[Word and element locating data]
◆ ◆ ◆ ◆ ◆ ◆ ◆

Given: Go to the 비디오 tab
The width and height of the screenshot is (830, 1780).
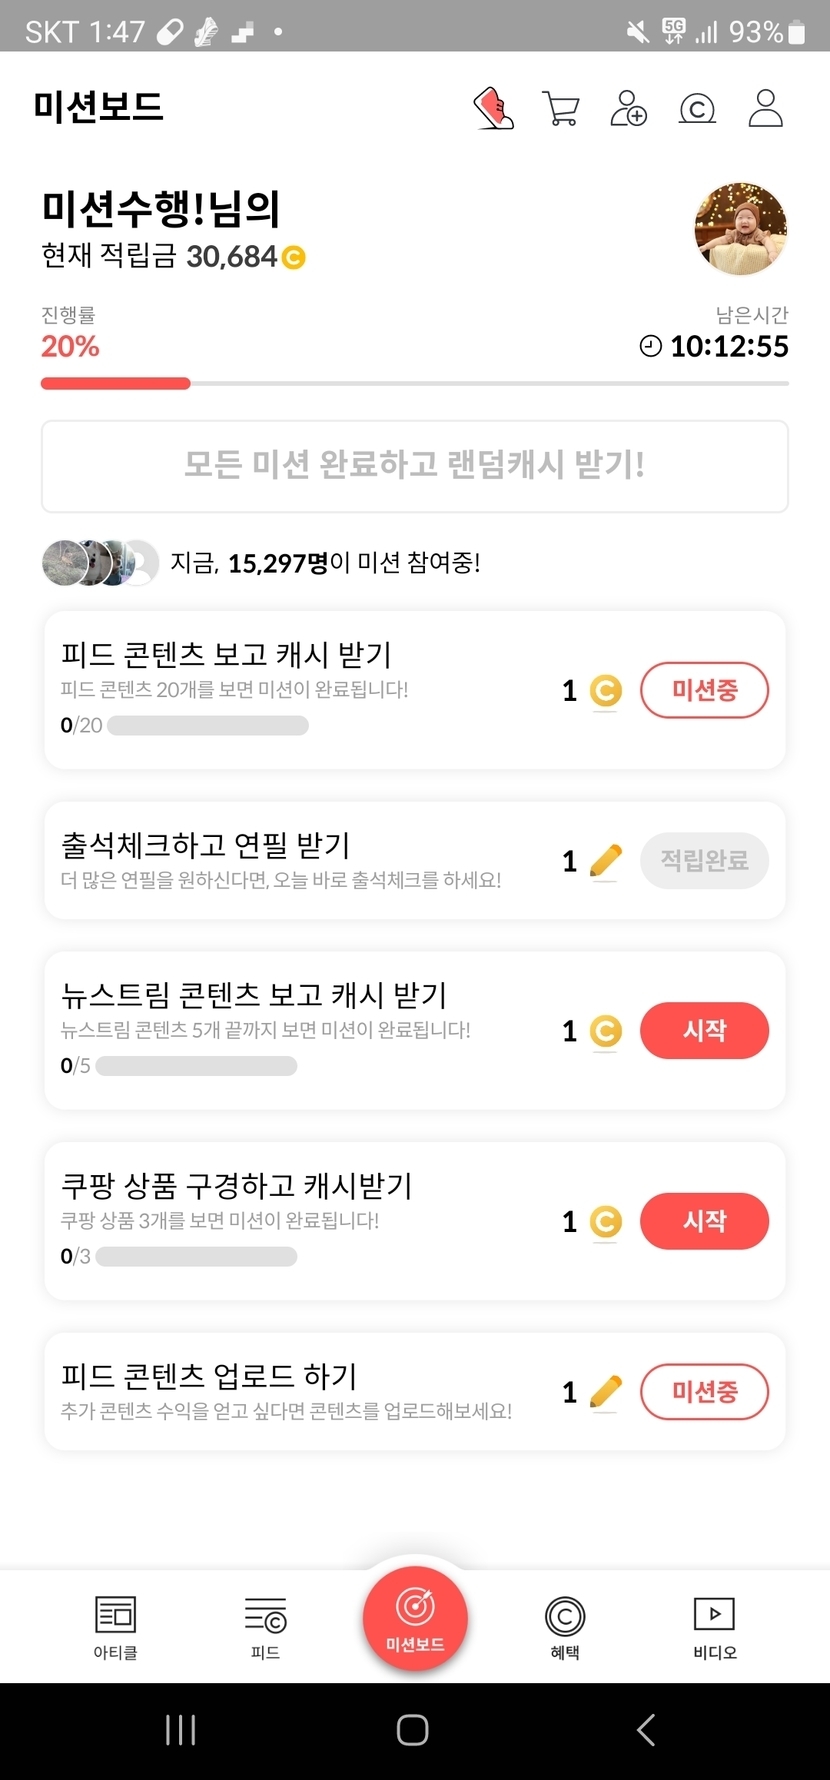Looking at the screenshot, I should point(714,1626).
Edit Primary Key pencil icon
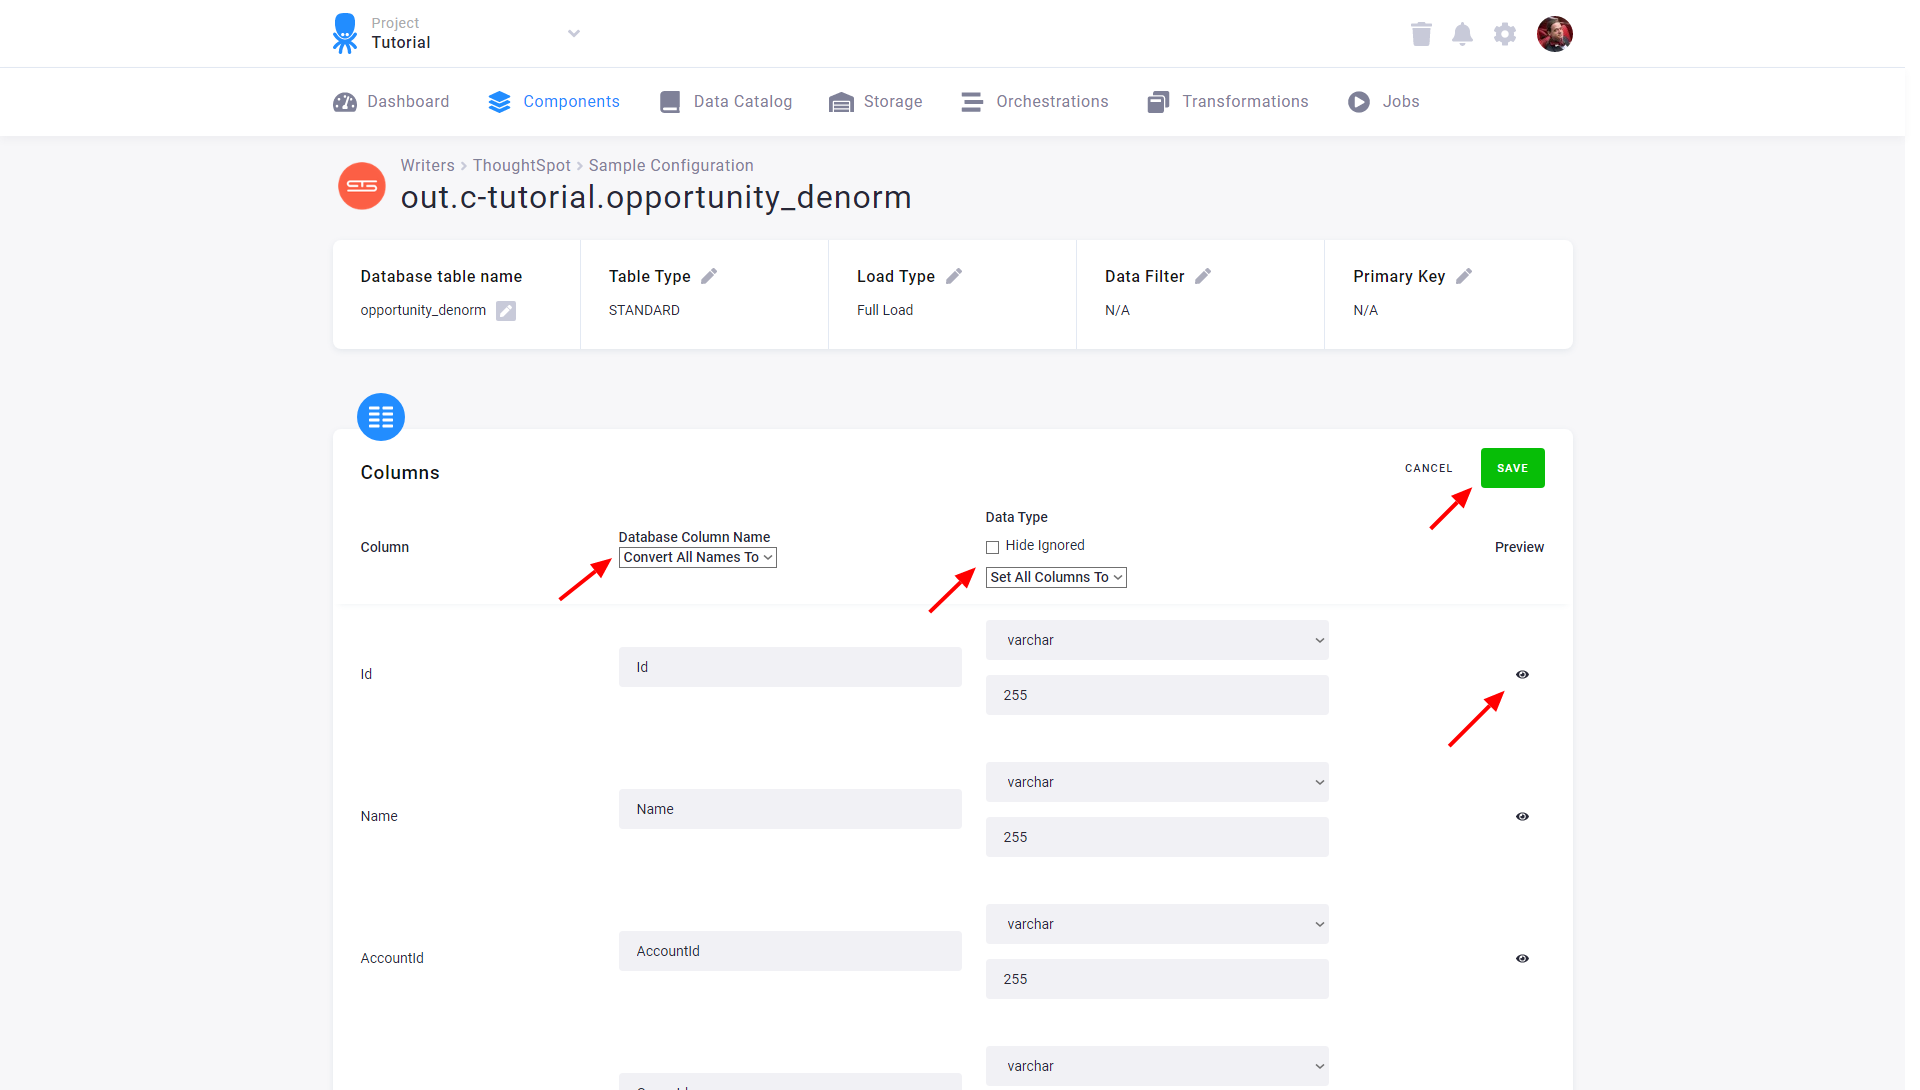The width and height of the screenshot is (1920, 1090). pos(1464,276)
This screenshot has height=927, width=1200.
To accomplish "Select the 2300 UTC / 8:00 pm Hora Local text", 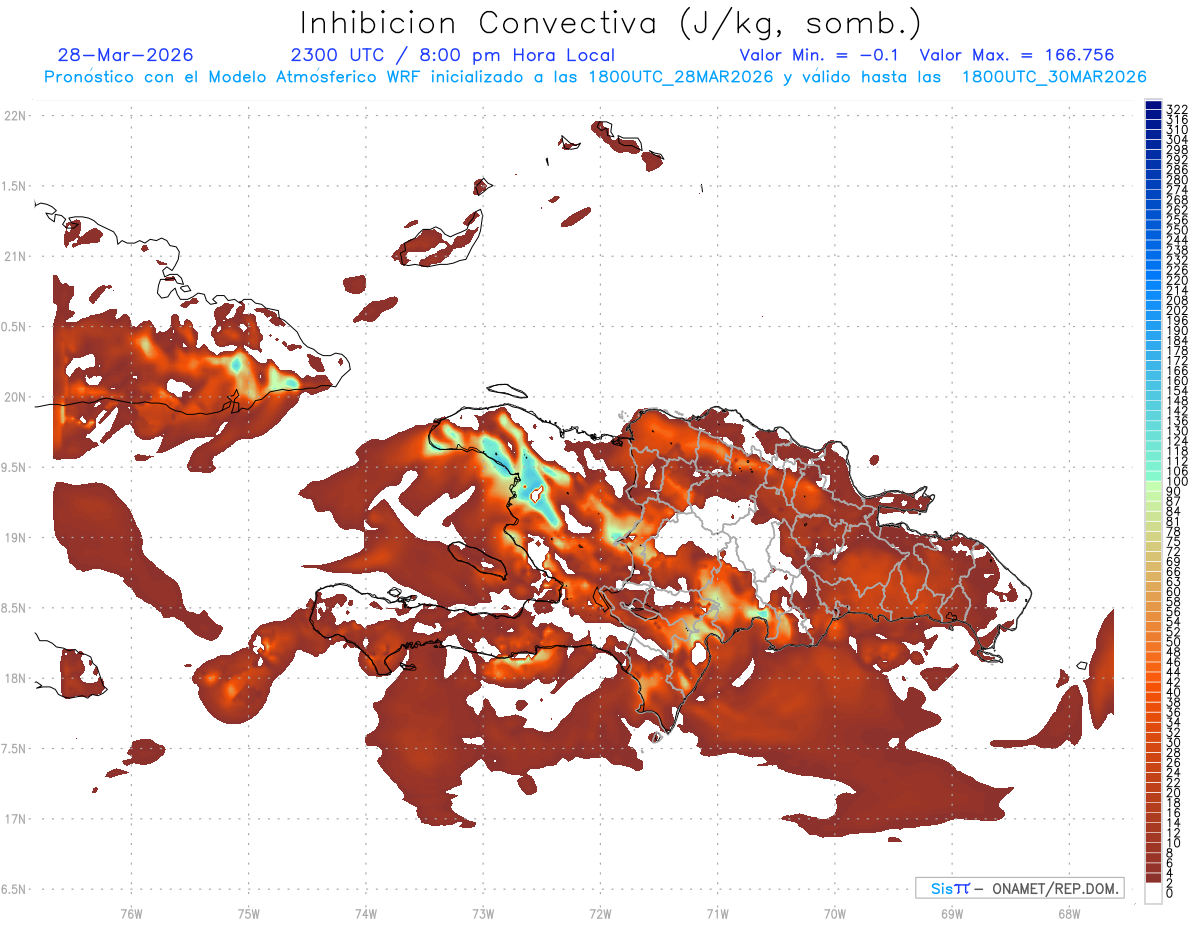I will click(452, 55).
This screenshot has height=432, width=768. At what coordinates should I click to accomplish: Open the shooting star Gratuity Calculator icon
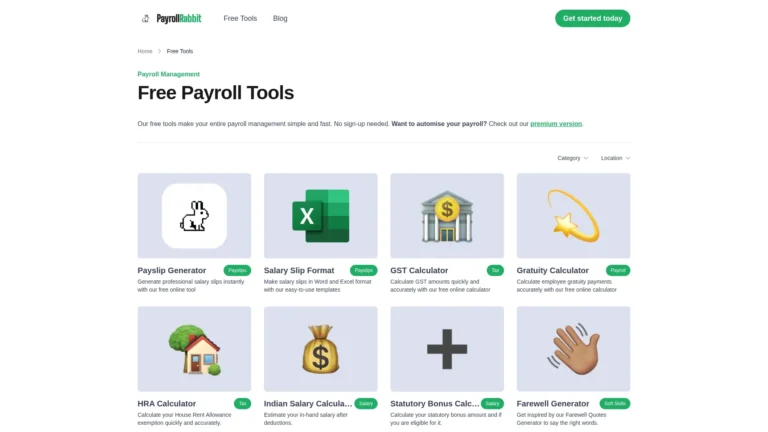pyautogui.click(x=574, y=216)
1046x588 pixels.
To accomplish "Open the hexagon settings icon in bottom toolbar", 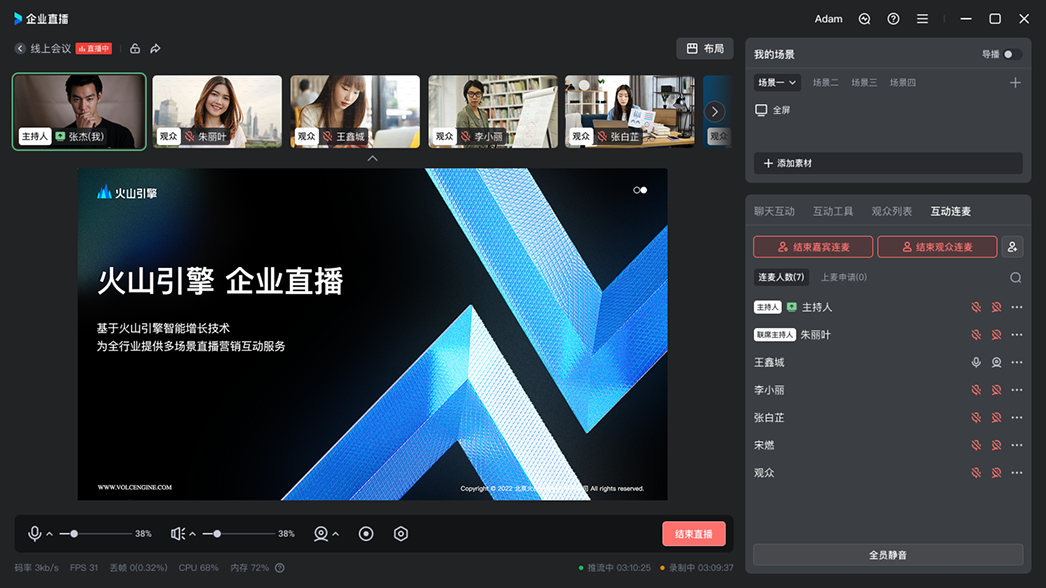I will pos(401,534).
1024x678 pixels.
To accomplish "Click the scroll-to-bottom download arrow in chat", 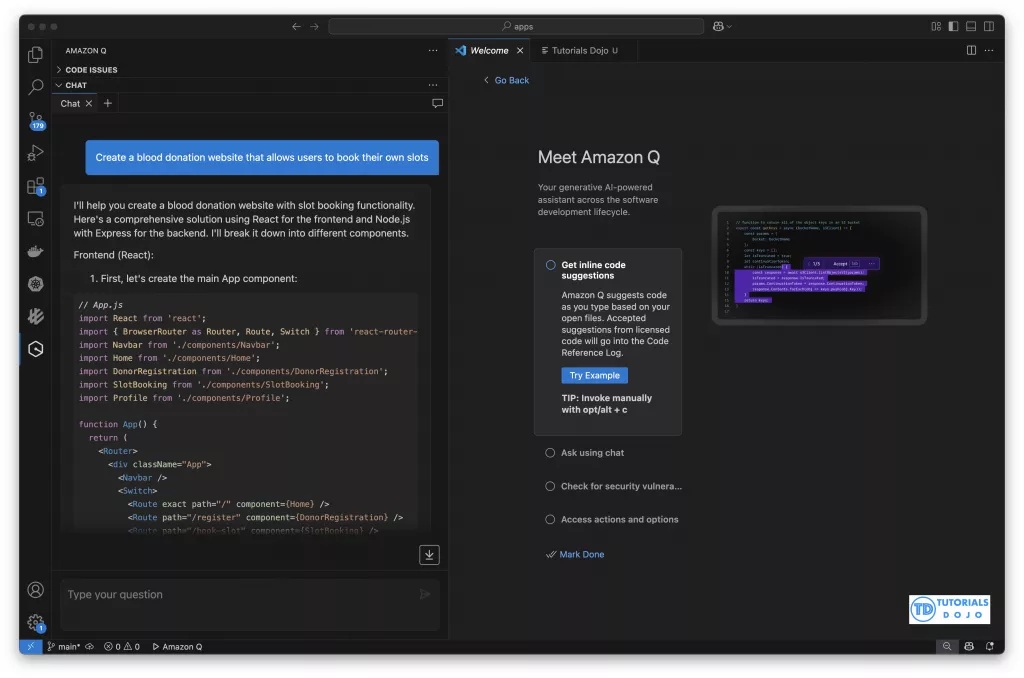I will click(x=429, y=555).
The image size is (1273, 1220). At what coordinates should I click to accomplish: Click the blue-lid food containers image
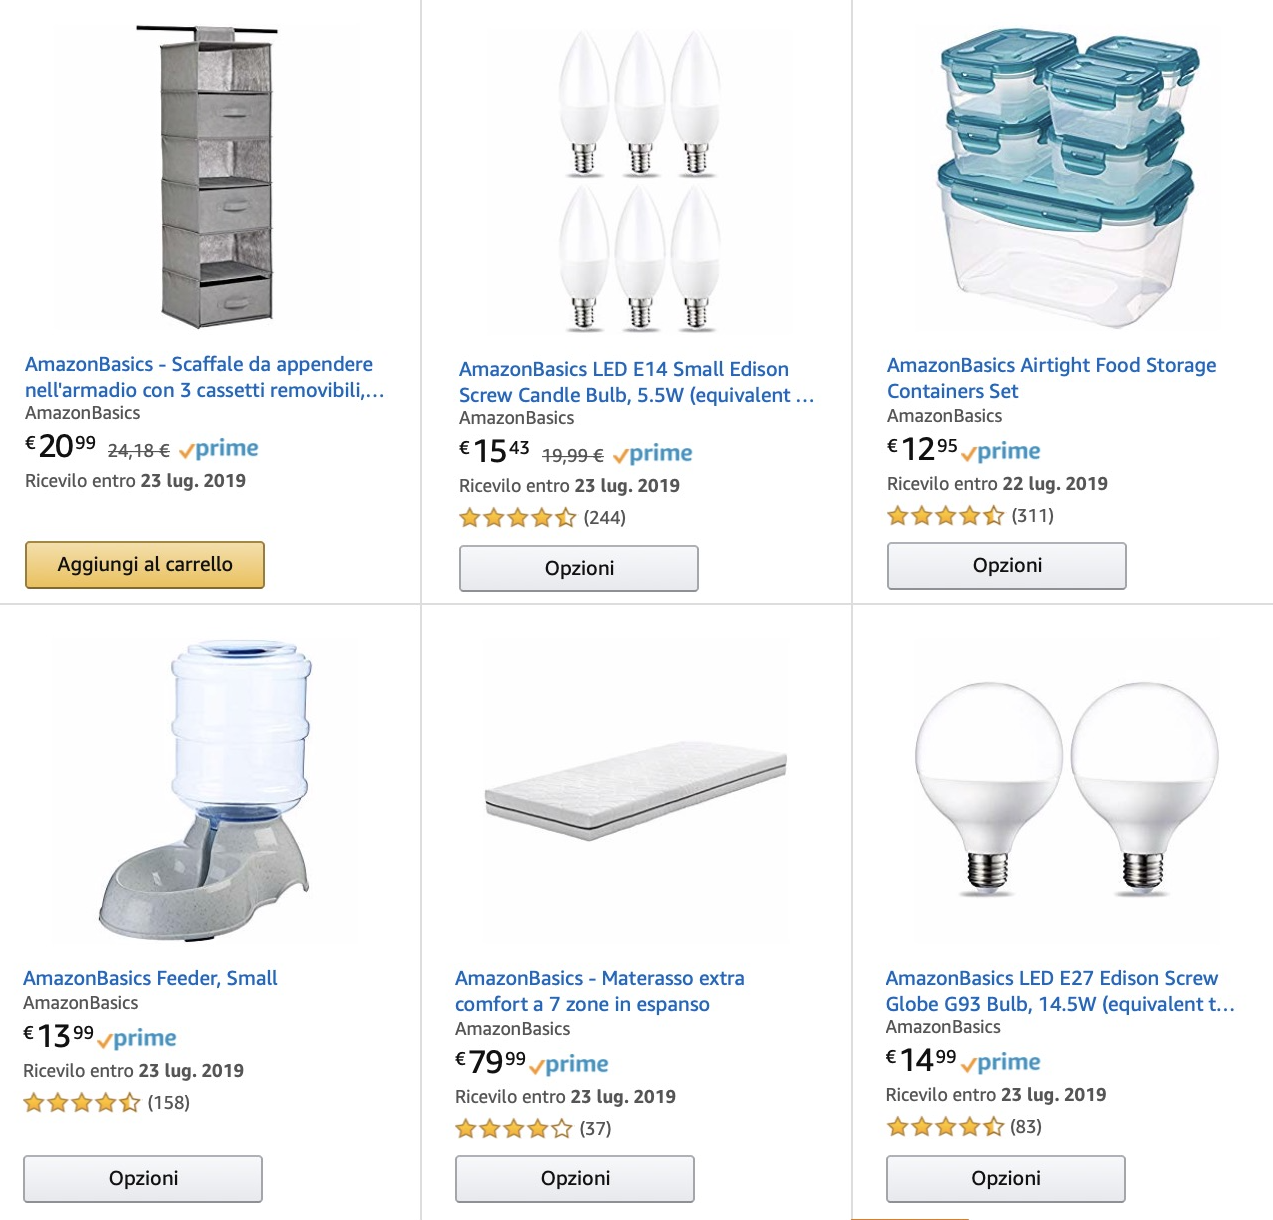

◆ ◆ ◆ ◆ ◆ ◆ ◆

Pick out every line of the records above that contains the word "what", and copy each one in full.

* [Task result]:
This screenshot has height=432, width=768. At what coordinates should I click to accomplish: Open the shooting star Gratuity Calculator icon
The image size is (1273, 1220). At what coordinates should I click to accomplish: Click the blue-lid food containers image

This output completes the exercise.